Apolipoprotein E genotype and statins affect CRP levels through independent and different mechanisms: AGES-Reykjavik Study.

Abstract

OBJECTIVE:

C-reactive protein (CRP), an inflammatory marker, was linked to coronary heart disease (CHD) in the Reykjavik study cohort. Recent genetic studies have shown that the apolipoprotein E (APOE) epsilon4 allele is associated with lower CRP levels. Statin treatment has also been shown to lower CRP levels. In the Age Gene/Environment Susceptibility (AGES)-Reykjavik Study, we examined the association of APOE genotypes with CRP accounting for the effect of statin treatment, previous CHD and a mid-life measurement of erythrocyte sedimentation rate (ESR), an inflammatory marker associated with risk in this cohort.

METHODS AND RESULTS:

The first 2296 participants (mean age 76+/-6 years, 42% men) in the AGES-Reykjavik Study were genotyped for APOE CRP concentration was measured with a high sensitivity method.
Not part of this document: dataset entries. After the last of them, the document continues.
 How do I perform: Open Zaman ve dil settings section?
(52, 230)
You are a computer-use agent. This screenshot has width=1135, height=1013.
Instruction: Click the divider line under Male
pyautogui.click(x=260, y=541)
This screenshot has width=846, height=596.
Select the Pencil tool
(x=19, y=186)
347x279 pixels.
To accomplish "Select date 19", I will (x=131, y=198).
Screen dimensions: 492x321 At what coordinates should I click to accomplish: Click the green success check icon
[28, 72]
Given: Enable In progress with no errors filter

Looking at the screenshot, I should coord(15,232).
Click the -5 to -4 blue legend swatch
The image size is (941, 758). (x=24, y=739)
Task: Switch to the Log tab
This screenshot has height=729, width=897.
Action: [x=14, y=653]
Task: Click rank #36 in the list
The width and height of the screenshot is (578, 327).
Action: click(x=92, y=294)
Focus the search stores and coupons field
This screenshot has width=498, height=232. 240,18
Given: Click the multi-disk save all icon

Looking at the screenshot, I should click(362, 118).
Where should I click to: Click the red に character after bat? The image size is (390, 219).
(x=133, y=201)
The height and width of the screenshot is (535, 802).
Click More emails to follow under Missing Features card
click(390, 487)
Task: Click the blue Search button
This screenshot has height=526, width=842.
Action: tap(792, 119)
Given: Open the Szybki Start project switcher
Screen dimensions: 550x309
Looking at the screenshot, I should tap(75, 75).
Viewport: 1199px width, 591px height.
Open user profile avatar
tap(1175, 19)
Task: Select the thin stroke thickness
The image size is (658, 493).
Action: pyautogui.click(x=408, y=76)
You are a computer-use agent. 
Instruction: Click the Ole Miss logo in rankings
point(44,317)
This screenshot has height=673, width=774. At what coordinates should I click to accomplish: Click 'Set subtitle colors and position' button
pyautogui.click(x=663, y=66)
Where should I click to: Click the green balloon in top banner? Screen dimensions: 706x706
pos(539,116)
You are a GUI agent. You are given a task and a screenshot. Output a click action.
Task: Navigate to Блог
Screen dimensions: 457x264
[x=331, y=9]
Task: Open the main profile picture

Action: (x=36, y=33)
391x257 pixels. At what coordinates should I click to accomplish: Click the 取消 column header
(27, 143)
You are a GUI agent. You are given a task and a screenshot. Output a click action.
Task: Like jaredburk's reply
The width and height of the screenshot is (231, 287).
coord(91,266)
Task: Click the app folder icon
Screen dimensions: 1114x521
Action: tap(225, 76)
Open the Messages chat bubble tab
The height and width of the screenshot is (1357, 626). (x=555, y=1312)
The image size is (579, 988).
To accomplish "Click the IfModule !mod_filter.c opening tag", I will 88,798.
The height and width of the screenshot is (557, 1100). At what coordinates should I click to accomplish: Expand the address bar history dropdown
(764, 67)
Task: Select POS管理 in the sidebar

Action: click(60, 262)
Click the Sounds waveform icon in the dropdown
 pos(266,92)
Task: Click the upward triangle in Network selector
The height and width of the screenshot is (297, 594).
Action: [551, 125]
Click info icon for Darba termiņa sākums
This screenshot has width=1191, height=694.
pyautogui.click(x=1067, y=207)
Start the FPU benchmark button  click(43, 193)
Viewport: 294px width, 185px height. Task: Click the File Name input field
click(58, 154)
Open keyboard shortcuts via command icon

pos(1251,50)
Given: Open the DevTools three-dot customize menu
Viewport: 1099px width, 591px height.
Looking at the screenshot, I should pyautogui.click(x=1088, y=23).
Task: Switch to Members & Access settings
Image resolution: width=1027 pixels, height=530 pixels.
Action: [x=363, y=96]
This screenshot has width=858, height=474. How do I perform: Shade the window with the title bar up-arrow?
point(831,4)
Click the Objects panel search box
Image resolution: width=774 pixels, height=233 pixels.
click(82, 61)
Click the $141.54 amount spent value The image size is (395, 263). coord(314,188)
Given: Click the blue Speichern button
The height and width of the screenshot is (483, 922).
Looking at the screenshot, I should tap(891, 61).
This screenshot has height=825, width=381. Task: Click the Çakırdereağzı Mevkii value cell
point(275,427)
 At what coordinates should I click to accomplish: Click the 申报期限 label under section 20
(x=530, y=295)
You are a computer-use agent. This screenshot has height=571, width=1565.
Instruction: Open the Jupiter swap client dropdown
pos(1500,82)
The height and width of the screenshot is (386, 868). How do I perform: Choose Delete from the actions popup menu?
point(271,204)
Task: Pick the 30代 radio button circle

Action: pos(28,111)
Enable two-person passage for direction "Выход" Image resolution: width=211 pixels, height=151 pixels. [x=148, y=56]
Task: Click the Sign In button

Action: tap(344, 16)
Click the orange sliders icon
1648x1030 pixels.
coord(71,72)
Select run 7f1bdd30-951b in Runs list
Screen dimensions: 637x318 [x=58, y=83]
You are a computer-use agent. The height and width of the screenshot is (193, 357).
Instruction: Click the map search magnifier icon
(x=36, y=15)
A general linear model was used to evaluate the association of APOE genotype to CRP levels. The frequencies of the APOE alleles are epsilon2=0.06, epsilon3=0.78 and epsilon4=0.16. CRP levels ranged from 0.2 to 56.6 mg/L, median 1.9 mg/L. Participants carrying one or two epsilon4 alleles have significantly lower CRP levels than non-carriers and this effect was observed in a dose-dependent manner. This trend is the same in users and non-users of statin treatment.

CONCLUSIONS:

This study suggests that the contribution of the epsilon4 allele towards lowering CRP levels is independent and may be by a different mechanism than how statins affect inflammation.